Wednesday, September 23, 2015

unlike the united states, where there are large areas with majority populations of black people that are descended from slavery, under 2% of canadians are of african ancestry, and essentially all of them are migrants to canada after the pearsonian system was set up. while some of these people may have had slave ancestors in the caribbean or other places, there is essentially no cultural legacy of slavery in canada. there are small communities of loyalists in nova scotia and alberta; that's about it.

canada of course helped a lot of blacks escape slavery, but almost all of them chose to move back to the united states.

the fact is that the number of black canadians coming out of a history of slavery is statistically insignificant. you couldn't even micro-target it. there's more hermaphrodites.

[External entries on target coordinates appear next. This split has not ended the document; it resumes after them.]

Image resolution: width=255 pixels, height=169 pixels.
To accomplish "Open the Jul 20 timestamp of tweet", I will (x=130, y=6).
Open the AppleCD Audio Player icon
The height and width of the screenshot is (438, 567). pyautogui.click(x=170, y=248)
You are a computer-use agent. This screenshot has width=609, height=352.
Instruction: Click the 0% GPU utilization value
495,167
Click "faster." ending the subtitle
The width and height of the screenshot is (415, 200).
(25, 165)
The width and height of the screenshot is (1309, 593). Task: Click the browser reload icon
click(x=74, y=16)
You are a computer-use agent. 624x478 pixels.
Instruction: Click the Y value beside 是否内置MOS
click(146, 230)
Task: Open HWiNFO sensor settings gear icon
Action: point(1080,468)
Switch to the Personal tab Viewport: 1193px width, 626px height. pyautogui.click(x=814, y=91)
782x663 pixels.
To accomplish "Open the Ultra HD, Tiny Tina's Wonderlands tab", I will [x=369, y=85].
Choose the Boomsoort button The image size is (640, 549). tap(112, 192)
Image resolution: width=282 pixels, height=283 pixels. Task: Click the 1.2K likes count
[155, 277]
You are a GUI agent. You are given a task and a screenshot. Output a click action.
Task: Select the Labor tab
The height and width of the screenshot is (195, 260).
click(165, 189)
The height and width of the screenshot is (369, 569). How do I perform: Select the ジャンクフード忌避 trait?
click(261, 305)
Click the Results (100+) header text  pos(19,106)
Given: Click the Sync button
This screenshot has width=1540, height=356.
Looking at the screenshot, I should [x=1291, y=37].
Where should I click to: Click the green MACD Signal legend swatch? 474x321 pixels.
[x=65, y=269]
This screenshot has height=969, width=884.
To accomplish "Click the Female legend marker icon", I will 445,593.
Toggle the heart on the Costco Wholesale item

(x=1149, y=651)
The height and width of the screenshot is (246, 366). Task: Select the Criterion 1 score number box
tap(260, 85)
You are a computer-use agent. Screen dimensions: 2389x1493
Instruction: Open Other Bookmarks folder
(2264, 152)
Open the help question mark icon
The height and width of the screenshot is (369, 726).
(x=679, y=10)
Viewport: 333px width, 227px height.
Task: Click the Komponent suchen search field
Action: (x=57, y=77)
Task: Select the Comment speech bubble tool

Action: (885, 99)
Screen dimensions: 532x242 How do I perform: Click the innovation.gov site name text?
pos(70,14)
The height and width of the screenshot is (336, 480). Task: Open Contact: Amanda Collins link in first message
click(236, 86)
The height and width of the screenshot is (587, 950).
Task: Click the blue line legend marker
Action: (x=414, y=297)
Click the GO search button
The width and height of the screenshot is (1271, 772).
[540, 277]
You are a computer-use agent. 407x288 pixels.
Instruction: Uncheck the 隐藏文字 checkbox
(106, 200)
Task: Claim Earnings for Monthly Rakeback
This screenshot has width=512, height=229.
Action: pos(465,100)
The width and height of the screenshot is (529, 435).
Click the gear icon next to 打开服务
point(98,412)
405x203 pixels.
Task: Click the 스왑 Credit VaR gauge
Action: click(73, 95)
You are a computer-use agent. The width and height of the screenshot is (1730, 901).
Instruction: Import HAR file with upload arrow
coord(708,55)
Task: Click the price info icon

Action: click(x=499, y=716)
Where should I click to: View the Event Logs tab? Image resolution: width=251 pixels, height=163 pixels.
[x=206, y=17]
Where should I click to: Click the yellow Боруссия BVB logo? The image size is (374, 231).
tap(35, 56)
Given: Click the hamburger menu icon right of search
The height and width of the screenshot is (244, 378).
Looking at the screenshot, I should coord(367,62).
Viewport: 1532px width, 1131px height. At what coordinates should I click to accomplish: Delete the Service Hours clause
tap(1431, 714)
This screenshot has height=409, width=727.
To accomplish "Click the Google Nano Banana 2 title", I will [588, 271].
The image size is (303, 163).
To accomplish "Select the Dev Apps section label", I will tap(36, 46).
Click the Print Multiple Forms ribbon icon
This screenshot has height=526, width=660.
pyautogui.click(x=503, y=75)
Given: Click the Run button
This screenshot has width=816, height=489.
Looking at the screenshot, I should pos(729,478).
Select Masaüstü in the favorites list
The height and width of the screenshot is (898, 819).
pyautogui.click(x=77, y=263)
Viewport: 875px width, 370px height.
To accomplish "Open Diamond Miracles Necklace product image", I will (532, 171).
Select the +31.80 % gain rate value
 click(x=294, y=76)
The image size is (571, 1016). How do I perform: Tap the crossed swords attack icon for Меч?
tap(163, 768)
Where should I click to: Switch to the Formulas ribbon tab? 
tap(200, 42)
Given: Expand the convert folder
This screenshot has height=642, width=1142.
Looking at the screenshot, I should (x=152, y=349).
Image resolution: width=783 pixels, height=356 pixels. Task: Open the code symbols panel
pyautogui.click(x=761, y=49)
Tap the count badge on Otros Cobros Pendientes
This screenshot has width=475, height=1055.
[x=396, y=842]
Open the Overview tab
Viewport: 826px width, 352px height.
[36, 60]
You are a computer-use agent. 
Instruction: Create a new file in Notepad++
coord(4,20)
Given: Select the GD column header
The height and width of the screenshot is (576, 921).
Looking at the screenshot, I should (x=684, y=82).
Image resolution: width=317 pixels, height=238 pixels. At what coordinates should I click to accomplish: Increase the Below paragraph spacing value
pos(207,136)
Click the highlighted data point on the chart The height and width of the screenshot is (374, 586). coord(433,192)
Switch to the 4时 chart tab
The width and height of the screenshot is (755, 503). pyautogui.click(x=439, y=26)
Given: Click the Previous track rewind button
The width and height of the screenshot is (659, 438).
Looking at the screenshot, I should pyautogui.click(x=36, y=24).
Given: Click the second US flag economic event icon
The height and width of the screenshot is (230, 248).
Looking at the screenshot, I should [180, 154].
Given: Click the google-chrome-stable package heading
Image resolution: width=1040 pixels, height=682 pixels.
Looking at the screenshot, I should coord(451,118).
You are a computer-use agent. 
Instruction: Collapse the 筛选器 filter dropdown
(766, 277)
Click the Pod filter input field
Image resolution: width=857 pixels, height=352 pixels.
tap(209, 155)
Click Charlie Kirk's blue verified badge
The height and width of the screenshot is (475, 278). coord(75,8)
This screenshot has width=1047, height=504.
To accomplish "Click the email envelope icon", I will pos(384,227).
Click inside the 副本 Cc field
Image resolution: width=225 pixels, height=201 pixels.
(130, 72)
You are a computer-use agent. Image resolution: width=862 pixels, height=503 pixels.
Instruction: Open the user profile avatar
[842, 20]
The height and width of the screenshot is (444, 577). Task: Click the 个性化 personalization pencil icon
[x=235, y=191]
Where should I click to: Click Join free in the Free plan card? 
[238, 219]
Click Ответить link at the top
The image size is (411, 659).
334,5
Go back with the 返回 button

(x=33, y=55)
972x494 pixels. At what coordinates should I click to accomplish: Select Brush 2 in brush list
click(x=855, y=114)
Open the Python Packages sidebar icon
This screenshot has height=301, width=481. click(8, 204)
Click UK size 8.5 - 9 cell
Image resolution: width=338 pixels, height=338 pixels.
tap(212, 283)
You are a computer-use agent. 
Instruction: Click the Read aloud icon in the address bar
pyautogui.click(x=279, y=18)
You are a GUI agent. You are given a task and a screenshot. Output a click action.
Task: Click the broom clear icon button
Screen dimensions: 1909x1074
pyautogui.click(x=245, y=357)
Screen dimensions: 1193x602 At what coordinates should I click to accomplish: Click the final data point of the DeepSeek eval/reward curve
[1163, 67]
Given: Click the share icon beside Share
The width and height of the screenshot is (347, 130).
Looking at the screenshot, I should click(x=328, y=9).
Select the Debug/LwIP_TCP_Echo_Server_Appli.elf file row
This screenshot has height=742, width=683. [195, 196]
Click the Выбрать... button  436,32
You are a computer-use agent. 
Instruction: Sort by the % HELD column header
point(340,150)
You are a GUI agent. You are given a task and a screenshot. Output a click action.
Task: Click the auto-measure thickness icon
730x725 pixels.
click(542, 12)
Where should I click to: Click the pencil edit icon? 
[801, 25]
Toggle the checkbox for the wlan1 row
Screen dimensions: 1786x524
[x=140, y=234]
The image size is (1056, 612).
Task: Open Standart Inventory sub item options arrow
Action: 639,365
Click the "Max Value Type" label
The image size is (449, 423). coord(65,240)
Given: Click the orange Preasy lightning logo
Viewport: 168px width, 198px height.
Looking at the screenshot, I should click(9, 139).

so, why would anybody think trudeau would be responding in the context of a culture he doesn't live in, and about a minority that does not exist in the country he's running for prime minister in?

i'm a leftist. but, i'm also a logician. and, i get into a lot of arguments with activists over this stuff. it's a theory that makes sense in the context of a society built on imported slaves that neither went through reparations nor even really dismantled the economic system of slavery (they just created a prison labour system and made up crimes for black people to break, and that continues today with the war on drugs). that's what it's meant to explain: social relations between the remnants of a small white slave-holding class and a large enslaved black population.

there's nothing of the sort in the history of canada. not with blacks. not with the indigenous groups, who we've treated very poorly but not in a comparable way; you'd have to start from the very first principles of the theory to build a parallel critical race theory on aboriginal peoples in canada, and it would look almost nothing like the critical race theory as it applies to blacks in the southern united states. the historical goal of the canadian state has been to assimilate the natives. the dominant policy has been to try and convert them into free farmers, on an equal footing with the white settlers. laws were passed to destroy their culture to get them to that end point; there was much resistance. but, it's been a process of "domesticating" them into what american society considers being free (and which they have historically certainly not considered free to mean), not anything remotely resembling chattel slavery. there's consequently not an entrenched hierarchical system of control and dominance that is a remnant of a legacy in slavery, because there was never any such system in the first. there was and remains forces that wish to assimilate the natives into western culture, and treat them with equality under the law - including equal levels of taxation.

some advocates of the thinking understand this, and try and be careful when they say things. but, it seems to be taught at the undergraduate level of university nowadays and picked up by people with very poor understandings of history, that want to think of it as a global universal that you can just plug into any system, anywhere with comparable levels of resulting insight. these are the frustrating ones.

but, the argument in this circumstance is too weak to even be a simple error in generalizing the specific. leftist activists also know that crt is widely used entirely disingenuously as a trump card to attack political opponents. so, you might have an organization that wants to save the trees, and various dominant personalities vying for control over that organization. it is routine occurrence nowadays for arguments to erupt accusing one another of abusing privilege, in order to create fracture points that will lead one personality to conquer the other. any ridiculous straw man will do.

that's really what you're seeing here: even the most naive and ignorant application of critical race theory could not be so specious, if coming from an adult. an undergraduate student, maybe, but that's not where the attack is coming from.

it's simply meant to proactively smear. and, while i may agree that trudeau's answer was a little simplistic, these dishonest and shifty tactics have coalesced into a clear pattern that needs to be rejected. we can argue about what trudeau said, sure. but, we need to drop the bullshit, first.